Le potentiel thérapeutique de l'ARNi

L'une des plus grandes avancées scientifiques de la dernière décennie a été l'interférence ARN : un processus naturel utilisé par des organismes, du coquelicot à l'homme, pour désactiver l'expression de certains gènes. Le potentiel de la découverte a été encore souligné par l'annonce d'aujourd'hui que le prix Nobel de physiologie ou médecine revient à deux chercheurs américains, Andrew Fire et Craig Mello, pour leurs travaux révolutionnaires en ARNi.





Alors que les scientifiques ont vu très tôt le potentiel thérapeutique de l'ARNi, de nombreux spécialistes du domaine sont restés sceptiques quant à la possibilité de développer l'ARNi en une thérapie efficace. À ce jour, la technique a connu le plus de succès en tant qu'outil scientifique pour étudier la fonction de gènes spécifiques.

Mais le vent peut tourner, dit Philippe Sharp , un professeur du MIT qui a remporté le prix Nobel de médecine en 1993. Sharp est également cofondateur et conseiller scientifique de Alnylam , une société biopharmaceutique basée à Cambridge, MA, qui développe des thérapies ARNi. Il a pris la parole mercredi lors de la conférence sur les technologies émergentes, puis a partagé ses réflexions sur les perspectives des thérapies basées sur l'ARNi avec Examen de la technologie .

Examen de la technologie : Où en sommes-nous en termes de développement de thérapies basées sur l'ARNi ?
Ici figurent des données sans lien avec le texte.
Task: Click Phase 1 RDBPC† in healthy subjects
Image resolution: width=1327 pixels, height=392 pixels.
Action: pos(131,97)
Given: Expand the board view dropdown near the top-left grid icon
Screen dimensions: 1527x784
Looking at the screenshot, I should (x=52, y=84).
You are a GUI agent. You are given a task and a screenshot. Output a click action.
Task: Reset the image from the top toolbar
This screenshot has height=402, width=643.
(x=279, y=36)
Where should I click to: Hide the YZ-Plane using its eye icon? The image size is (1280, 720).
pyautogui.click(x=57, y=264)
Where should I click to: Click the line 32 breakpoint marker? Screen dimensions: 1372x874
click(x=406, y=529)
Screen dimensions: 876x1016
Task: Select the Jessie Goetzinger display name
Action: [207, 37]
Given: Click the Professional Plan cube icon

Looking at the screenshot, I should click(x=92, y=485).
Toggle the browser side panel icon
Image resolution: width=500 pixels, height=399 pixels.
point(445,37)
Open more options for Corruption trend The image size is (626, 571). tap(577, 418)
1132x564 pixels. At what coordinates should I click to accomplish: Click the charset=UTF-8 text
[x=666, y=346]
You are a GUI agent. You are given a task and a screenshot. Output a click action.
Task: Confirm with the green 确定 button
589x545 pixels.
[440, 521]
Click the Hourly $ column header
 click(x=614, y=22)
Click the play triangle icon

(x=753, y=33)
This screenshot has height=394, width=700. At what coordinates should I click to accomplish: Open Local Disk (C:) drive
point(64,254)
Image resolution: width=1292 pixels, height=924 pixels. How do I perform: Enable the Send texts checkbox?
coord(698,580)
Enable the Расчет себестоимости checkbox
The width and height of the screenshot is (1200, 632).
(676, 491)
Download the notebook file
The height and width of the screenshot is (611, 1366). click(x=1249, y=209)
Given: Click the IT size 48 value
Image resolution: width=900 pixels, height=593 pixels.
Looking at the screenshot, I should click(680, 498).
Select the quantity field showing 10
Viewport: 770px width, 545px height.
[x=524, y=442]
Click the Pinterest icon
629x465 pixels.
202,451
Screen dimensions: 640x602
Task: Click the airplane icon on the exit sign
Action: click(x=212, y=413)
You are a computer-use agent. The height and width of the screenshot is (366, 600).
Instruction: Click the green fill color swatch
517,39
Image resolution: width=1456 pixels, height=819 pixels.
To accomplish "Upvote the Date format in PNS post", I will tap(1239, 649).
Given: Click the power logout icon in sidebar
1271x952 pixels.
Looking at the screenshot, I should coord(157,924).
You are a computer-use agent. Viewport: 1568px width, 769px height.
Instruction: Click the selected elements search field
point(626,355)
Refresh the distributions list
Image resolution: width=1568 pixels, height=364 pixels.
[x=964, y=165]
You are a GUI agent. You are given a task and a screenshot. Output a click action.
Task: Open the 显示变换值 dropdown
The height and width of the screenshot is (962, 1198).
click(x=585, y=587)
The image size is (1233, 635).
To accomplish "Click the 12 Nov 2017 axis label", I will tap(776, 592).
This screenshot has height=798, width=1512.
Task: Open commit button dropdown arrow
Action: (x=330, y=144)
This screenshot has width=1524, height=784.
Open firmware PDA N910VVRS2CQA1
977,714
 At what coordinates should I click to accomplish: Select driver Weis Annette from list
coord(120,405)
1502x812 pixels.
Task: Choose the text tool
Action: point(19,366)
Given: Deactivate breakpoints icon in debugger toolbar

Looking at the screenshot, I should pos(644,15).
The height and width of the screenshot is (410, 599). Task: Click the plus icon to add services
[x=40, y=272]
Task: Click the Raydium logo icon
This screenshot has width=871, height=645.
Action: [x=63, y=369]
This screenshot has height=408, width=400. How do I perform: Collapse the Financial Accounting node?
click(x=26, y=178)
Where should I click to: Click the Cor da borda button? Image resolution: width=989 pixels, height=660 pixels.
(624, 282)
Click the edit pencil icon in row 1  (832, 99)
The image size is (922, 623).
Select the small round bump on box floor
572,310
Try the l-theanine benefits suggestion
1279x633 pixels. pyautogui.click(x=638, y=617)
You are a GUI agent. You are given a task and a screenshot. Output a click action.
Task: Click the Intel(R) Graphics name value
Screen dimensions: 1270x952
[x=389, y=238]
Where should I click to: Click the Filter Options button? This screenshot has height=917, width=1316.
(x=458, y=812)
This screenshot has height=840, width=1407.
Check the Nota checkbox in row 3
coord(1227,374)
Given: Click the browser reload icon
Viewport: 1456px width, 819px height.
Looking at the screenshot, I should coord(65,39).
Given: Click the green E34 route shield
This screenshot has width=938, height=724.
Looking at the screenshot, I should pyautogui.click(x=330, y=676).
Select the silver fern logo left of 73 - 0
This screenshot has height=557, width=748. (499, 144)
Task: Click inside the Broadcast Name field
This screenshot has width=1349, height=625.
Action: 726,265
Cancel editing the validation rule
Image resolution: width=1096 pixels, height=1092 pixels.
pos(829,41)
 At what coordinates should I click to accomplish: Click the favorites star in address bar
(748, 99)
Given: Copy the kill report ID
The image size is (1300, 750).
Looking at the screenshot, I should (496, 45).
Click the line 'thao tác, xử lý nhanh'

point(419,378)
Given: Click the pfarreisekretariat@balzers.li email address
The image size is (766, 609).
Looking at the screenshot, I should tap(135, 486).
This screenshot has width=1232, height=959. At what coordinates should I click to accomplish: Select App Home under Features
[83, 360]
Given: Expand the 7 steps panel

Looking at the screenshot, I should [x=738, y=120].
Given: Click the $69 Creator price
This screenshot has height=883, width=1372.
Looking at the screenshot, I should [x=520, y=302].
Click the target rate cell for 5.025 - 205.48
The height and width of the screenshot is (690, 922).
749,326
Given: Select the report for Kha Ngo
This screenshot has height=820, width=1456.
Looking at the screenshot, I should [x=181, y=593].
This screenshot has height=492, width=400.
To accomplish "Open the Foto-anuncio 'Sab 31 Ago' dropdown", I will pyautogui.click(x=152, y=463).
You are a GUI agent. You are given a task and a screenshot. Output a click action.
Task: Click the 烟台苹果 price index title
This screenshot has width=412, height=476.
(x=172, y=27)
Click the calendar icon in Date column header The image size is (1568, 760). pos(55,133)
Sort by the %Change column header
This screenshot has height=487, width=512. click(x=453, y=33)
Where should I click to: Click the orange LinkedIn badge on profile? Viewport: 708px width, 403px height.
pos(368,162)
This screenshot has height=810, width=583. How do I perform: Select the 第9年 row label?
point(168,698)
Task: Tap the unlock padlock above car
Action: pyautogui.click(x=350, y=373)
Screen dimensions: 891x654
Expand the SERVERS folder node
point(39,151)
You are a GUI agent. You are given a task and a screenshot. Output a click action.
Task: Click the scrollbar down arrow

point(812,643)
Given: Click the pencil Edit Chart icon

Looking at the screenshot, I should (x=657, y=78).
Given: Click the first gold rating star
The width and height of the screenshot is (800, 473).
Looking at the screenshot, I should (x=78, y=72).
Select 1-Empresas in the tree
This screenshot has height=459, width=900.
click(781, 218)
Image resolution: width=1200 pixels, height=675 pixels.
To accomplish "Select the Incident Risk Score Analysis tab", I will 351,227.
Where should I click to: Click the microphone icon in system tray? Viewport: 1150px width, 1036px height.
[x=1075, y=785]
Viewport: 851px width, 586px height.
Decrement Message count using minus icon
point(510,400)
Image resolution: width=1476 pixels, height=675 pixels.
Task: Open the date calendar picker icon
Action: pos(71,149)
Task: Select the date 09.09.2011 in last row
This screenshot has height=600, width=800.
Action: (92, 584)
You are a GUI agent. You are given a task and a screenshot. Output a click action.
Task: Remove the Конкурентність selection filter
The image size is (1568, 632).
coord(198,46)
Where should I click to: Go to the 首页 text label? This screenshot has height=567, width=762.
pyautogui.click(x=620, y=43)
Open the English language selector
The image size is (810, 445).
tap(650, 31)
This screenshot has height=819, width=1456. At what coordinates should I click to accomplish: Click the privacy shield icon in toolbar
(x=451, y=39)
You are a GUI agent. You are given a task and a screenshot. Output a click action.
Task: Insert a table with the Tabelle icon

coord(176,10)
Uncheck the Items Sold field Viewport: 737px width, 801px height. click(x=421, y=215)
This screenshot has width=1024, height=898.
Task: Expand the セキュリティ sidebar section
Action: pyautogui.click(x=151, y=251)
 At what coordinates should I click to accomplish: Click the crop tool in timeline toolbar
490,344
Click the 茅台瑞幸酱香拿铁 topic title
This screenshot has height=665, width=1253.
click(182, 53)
Philippe Sharp : Si vous regardez le terrain d'un point de vue translationnel, il est encore tôt. Mais la technologie progresse clairement et nous verrons peut-être les premiers produits avant une décennie. En fait, plusieurs essais cliniques à un stade précoce sont actuellement en cours. Un essai sur la dégénérescence maculaire utilise l'ARNi pour essayer de contrôler la vascularisation de la rétine [croissance de nouveaux vaisseaux sanguins pouvant entraîner des cicatrices dans la dégénérescence maculaire - ENFANTS ]. Et Alnylam en est aux premiers stades d'un essai clinique testant un traitement contre le VRS [virus respiratoire syncytial]. Le VRS est un problème courant chez les nourrissons et un problème non traité chez les personnes âgées qui peut mettre la vie en danger.

ENFANTS : Comment ces avancées ont-elles façonné le domaine ?

$ : Lorsque nous avons lancé Alnylam pour la première fois en 2002, nous ne pouvions même pas convaincre les sociétés pharmaceutiques de nous parler. Ils ont convenu que l'ARNi était une excellente technique de laboratoire pour tester les cibles médicamenteuses. Mais maintenant, ils en sont au point où ils pensent que cela pourrait être une modalité de traitement sérieuse. Je pense que maintenant, sur la base des investissements qu'ils ont faits, ils diraient qu'il est très probable que de nouveaux traitements évolueraient à partir des siRNA [short interfering RNAs, une des molécules impliquées dans l'ARNi]. La question est maintenant de savoir quelle sera l'étendue des applications.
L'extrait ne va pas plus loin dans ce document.